(Saved data entries)
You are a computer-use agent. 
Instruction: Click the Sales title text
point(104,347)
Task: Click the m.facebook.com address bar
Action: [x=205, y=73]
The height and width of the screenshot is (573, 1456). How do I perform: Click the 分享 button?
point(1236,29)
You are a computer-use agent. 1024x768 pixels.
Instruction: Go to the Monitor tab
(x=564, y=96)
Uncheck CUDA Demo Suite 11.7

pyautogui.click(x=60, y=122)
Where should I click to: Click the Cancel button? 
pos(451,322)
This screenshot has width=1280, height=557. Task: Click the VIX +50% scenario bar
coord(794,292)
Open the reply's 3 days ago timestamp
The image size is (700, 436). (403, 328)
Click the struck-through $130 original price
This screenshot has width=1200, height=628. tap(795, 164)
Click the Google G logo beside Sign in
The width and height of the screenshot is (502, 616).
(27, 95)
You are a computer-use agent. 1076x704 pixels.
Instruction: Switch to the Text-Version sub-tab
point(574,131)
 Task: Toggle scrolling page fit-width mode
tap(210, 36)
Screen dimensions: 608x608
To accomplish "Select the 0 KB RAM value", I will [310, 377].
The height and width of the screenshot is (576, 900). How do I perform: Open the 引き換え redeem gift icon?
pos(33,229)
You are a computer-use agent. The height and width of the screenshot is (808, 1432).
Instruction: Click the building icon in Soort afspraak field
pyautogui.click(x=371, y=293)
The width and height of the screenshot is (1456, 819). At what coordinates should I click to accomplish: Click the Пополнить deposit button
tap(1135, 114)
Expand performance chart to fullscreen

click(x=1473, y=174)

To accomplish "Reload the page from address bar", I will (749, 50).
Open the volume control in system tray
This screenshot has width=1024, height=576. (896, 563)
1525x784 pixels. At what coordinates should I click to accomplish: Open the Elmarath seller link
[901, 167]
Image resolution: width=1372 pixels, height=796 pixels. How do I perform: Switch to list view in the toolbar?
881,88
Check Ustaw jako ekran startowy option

*What is expected:* Would you copy every line of the entries that includes the word "will"?

*Task output:*
To accomplish "Select the 0 KB RAM value", I will [310, 377].
To accomplish "Reload the page from address bar", I will (749, 50).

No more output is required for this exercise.